If you aren’t using Google for your searches, start immediately. In case you already are, keep reading—you might find out some interesting (or obscure) things about the #1 search tool on the Web.

I was lucky enough to be there early in the evolution of the Web. Not quite there for Mosaic, but long before my Mom asked me to get her to Home and Garden TV¹s Web site (www.hgtv.com). Back in the old days we used to use Yahoo and Altavista, Excite and Lycos to find stuff online. I still use Yahoo, primarily because my DSL account includes free disk space on Yahoo, but also for maps, people searches, and other specialty searches. However, a relatively new company, Google, does 95% of my online searching.

Two college friends founded Google, like Yahoo, HP, Apple, and other great companies. They even spent time in a garage, a sign of great companies like HP and Apple (I’m seeing a pattern here). Unlike most privately held Internet companies, they are profitable. They make money by licensing their search technology and, in the opposite direction Web advertising is running, in small, almost unnoticeable ads.

Google is great because it returns sites extremely relevant to your search. If you’ve never used Google before, try it now. They’re so confident in the results they even put an “I’m feeling lucky button” on the main page.

Google returns better results than any other search engine because of the simple genius of the engine. They developed “PageRank” technology, which bases the responses on a number of things, but most importantly on the number of sites that point to a site. They figured a site would be the best-based depending on how many people linked to it. Since this basic premise, they’ve had to keep evolving it to prevent cheaters and improve results.

The speed and power behind Google comes from 10,000 Linux-based computers that work together and provide answers in less than 0.2 seconds. Think about the incredible task of creating a system that searches 3 billion text documents and returns answers in less than a second.
Google has crept into our language. It¹s now popular to “Google” someone. You can actually find amazing information about someone by searching for them at Google. Sites have sprung up with games using the Google engine:

www.Googlewhack.com - Find two words that return one response from Google (squirreling dervishes or panfish interrogation).

Google Smackdown ? (www.onfocus.com/googlesmack/down.asp) - Compare the number of results between two search terms (Bush vs.
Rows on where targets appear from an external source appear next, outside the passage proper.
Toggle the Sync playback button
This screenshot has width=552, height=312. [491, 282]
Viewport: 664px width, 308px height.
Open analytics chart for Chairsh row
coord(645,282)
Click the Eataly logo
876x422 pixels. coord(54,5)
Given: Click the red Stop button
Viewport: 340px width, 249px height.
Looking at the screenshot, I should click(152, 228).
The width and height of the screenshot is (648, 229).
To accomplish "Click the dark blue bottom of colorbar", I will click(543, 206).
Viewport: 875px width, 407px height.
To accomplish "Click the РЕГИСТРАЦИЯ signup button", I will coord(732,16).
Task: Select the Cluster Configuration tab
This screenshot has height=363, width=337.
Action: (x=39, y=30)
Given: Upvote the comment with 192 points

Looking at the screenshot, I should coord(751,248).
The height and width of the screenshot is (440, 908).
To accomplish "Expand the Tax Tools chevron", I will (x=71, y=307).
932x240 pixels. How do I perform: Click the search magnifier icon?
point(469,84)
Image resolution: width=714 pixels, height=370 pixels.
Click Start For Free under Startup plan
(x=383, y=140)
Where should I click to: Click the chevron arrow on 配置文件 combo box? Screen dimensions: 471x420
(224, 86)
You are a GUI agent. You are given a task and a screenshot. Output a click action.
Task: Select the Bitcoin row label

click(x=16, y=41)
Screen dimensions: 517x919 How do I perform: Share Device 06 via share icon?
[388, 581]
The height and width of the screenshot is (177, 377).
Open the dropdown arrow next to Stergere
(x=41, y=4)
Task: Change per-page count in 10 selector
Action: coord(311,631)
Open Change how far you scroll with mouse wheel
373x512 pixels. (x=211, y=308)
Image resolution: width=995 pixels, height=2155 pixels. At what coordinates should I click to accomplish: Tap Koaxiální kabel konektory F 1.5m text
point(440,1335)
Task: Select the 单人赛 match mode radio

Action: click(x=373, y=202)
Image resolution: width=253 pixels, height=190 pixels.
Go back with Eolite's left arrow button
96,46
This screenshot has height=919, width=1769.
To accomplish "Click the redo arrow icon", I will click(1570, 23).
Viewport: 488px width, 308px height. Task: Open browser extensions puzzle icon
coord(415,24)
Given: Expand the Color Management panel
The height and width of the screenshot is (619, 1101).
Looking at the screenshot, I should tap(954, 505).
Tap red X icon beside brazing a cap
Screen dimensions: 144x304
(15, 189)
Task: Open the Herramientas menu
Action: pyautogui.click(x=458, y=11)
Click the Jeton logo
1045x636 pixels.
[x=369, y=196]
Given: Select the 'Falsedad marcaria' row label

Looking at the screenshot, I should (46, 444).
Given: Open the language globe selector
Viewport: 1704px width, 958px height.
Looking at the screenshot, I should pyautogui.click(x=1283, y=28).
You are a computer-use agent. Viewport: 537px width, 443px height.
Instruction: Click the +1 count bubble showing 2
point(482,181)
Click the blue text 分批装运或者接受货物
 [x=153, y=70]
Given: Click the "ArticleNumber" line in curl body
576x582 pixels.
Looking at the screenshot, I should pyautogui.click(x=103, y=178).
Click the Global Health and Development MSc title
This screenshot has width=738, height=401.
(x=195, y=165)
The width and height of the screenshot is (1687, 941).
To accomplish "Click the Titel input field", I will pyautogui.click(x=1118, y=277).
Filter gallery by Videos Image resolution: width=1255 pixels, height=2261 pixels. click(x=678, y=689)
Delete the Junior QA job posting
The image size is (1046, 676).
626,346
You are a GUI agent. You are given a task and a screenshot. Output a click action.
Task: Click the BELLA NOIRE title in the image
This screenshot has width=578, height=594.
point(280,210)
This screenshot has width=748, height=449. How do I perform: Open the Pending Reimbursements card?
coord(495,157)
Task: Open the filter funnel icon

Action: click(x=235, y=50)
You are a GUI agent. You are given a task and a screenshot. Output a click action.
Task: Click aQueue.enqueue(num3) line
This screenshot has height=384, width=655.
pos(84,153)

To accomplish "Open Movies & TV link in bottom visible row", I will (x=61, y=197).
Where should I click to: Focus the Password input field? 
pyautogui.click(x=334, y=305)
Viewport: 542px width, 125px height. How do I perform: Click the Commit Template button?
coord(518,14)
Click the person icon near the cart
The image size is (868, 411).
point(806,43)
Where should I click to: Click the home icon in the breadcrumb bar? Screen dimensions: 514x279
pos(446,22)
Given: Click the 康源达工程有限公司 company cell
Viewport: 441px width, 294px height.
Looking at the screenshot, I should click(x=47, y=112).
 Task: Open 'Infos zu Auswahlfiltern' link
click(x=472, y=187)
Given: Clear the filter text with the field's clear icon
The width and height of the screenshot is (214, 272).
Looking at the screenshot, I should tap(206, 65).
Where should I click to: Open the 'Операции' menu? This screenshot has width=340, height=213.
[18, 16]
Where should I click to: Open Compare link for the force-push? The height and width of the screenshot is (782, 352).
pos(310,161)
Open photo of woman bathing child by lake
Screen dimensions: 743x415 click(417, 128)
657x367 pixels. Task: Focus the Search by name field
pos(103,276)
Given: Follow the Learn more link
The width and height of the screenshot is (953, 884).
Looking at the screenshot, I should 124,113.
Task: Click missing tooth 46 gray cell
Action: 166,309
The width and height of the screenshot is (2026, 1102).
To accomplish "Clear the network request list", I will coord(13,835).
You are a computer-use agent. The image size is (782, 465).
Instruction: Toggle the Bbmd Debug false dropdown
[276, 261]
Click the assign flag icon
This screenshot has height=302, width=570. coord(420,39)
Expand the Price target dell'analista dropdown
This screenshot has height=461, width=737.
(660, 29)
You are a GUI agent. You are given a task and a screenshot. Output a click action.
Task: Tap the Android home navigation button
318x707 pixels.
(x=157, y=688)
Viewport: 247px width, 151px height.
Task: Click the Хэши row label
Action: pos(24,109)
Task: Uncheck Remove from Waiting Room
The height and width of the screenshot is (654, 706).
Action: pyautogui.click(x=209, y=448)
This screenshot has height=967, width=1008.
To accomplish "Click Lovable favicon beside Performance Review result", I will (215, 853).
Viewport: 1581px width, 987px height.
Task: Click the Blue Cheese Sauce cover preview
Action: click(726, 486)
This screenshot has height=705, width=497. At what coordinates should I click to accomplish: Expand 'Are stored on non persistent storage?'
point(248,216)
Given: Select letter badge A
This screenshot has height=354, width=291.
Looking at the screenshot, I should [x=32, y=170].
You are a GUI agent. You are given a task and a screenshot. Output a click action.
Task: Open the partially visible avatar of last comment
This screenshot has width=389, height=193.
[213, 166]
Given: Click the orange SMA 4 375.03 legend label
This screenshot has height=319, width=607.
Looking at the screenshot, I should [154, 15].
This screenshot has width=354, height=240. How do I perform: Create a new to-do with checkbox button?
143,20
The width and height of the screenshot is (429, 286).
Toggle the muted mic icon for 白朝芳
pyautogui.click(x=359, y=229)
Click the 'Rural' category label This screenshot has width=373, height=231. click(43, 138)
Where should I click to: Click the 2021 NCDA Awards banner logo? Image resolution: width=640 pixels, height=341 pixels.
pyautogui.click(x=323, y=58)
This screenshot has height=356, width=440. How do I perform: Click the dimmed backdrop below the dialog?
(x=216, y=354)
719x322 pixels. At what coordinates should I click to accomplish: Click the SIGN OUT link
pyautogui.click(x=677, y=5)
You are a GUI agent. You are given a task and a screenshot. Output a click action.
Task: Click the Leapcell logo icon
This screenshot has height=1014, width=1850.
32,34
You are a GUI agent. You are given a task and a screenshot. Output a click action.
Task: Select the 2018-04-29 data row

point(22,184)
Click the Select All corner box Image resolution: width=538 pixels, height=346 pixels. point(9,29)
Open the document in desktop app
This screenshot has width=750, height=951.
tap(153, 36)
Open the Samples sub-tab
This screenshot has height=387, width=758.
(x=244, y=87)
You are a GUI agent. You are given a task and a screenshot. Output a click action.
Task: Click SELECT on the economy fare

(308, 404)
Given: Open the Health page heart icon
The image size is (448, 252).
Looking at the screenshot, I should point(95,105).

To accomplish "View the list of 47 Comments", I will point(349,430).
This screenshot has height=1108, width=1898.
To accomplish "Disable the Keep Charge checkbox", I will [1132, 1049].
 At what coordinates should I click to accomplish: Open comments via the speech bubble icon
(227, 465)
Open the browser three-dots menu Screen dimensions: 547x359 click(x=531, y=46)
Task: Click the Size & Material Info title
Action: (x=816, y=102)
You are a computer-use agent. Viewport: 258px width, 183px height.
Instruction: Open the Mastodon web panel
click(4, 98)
Osama is 14.3 million to 1.3 million ? Bush wins).

www.Googlism.com - Find out what Google thinks of you.

Google has spawned a book “Hacking Google,” published by O’Reilly & Associates (352 pages!), and numerous Web sites on using, programming, and improving your results. The risk of trying to trick Google could get your site banned for life, so be careful if you¹re trying to increase your results.

Google is so successful that Yahoo, an early supporter and customer of Google, has announced that they are creating a better search engine than Google. This is a parable about watching your enemies, but watching your business partners more closely.

Google releases new and mostly experimental search tools in Google Labs. This is where you can try out experimental searches, such as the Google Viewer, which returns your search results in a series of scrolling Web pages. A product is released from Google Labs when they figure out how to make money from it.

Google just bought Pyra Labs, creators of Blogger.com. This is an interesting purchase—a logical extension of Google¹s attempt to create an index of the entire Web. Blogs are the latest source of news and information, and adding the interesting world of Blogs to Google will only make our search attempts more complete.

Google has even become my newspaper. Check out news.Google.com. A beta product, it searches 4,500 new services and creates a unique perspective on the news. By keeping track of the frequency of stories, it can post the most relevant news automatically (no human editors). You have to see this to believe it.

I have nothing but admiration for this company that has focused on one task and done it better than anyone before them.

By the way, in case you were wondering, a googol is the mathematical term for the number 1 followed by 100 zeros (source: Google.com).